### READING TEXT
#####
Purity rings (also known as promise rings, abstinence rings, or chastity rings) are worn as a sign of chastity. The practice originated in the United States in the 1990s among Christian-affiliated sexual abstinence groups. Wearing a purity ring is typically accompanied by a religious vow to practice abstinence until marriage. Chastity rings are part of the abstinence-only sex education movement. Those who wear or promote these rings argue that the only method for safe sex is abstinence.
Even though research suggests that purity rings are most effective when a child asks to take a purity pledge and wear the ring, it is often parents who initiate purity pledges. Parents list many reasons for believing that purity pledges and rings are necessary: sex is dangerous and leads to sexually transmitted diseases; purity rings can help to prevent pregnancy; boys will often be assertive or aggressive when seeking sex from girls; young girls who have sex are often shamed, yet they are also pressured to have sex by many of their peers; and popular media often encourages children to have sex. Despite these fears, some research suggests purity rings have little to no effect.
#####
### INPUT DATA
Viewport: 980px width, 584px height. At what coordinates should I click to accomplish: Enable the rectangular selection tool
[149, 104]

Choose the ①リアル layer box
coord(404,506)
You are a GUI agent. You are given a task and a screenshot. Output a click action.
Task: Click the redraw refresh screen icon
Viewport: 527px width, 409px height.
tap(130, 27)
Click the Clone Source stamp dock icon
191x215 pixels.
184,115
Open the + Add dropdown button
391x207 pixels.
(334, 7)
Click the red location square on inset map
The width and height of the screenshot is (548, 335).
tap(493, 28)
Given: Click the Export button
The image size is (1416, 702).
#####
### REQUIREMENT 1
According to the purity rings text, in what decade did the practice of wearing purity rings begin in the United States?
### REQUIREMENT 2
Copy the purity rings text word for word from "Even though research" to "to no effect.".

### ANSWER BOX 1
The 1990s.

### ANSWER BOX 2
Even though research suggests that purity rings are most effective when a child asks to take a purity pledge and wear the ring, it is often parents who initiate purity pledges. Parents list many reasons for believing that purity pledges and rings are necessary: sex is dangerous and leads to sexually transmitted diseases; purity rings can help to prevent pregnancy; boys will often be assertive or aggressive when seeking sex from girls; young girls who have sex are often shamed, yet they are also pressured to have sex by many of their peers; and popular media often encourages children to have sex. Despite these fears, some research suggests purity rings have little to no effect.